▶ **PASSAGE GIVEN**

════════════════════

"Financial Engineering" in the Soviet Marketplace: Buyback and Compensation by Leo G.B. Welt

Just over 18 months ago, McDonald's opened its doors on Pushkin Square in Moscow. And many know that Pepsi is produced and distributed throughout the Soviet Union. Still others have heard of all the opportunities for doing business in the USSR today. But what most people do not know about are the years of negotiation that are behind these types of deals, commonly known as " countertrade."

Countertrade is an umbrella concept that has come to mean all forms of reciprocal trade agreements including buyback, compensation, and barter. It is an unconventional form of financing, sometimes called " financial engineering," where the seller undertakes the responsibility for developing new or additional exports or services in the client's country, which would in turn generate additional foreign exchange.

Such agreements usually span a number of years, and often require the transfer of technology, manufacturing licenses, training, quality control, and many other vital services in exchange for the buyer's commitment to purchase goods, turn-key factories, technology, or services covered by the contract. Naturally these agreements are more difficult to negotiate.

The Soviet Union is an experienced countertrader. Soviet buyback and compensation practices with the West began right after World War II and became more sophisticated in the mid-1970s. In 1974, a special department was created in the Ministry of Foreign Trade to handle countertrade transactions.

The Soviets place particular emphasis on compensation agreements. According to a former Deputy Minister of Foreign Trade in charge of countertrade, " cooperation on a compensation basis [means] the construction of major industrial projects and complexes through the use of foreign credits, which will be paid back with products from these new plants, as well as those already eining" The Soviets have exhibited a special interest in turn-key plants with an emphasis on buyback.

Bilateral compensation agreements, in particular, have enabled the Soviet Union to expand supplies of raw materials such as oil and gas. and to develop certain industrial seciors, especially the chemical and petrochemical industries. Western assistance serves to minimize the drain on Soviet resources, and the compensation agreements reduce the threat of future trade imbalances and soften the impact of large development projects on the Soviet credit rating.

Compensation agreements also establish long-term delivery relationships and sales guarantees while minimizing the disruptive effect of foreign trade on the Soviet central-planning system. These agreements are generally associated with exchanges of equipment for products such as chemicals, machinery, oil, and natural gas. The goods usually offered for countertrade include chemical and raw materials, machinery and vehicles, electrical and electronic equipment, and consumer products.

════════════════════

(Rows from a dataset)
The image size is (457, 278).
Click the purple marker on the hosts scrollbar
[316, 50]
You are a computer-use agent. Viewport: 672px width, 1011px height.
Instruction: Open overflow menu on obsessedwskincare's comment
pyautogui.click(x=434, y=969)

════════════════════

▶ **COMPLETE THE FOLLOWING**
a – From the article on Soviet countertrade, extract the passage between "Such agreements usually" and "difficult to negotiate.", inclusive.
b – Using the article on Soviet countertrade, decide whether each statement agrees with it, answering yes or no and quoting the words that settle it: (i) The Ministry of Foreign Trade set up a special department for countertrade transactions in 1974. (ii) Countertrade agreements are usually completed within a single year. (iii) Barter falls outside the concept of countertrade.

▶ **ANSWERS GIVEN**
a –
Such agreements usually span a number of years, and often require the transfer of technology, manufacturing licenses, training, quality control, and many other vital services in exchange for the buyer's commitment to purchase goods, turn-key factories, technology, or services covered by the contract. Naturally these agreements are more difficult to negotiate.

b –
(i) Yes: "In 1974, a special department was created in the Ministry of Foreign Trade to handle countertrade transactions."
(ii) No: "Such agreements usually span a number of years"
(iii) No: "all forms of reciprocal trade agreements including buyback, compensation, and barter."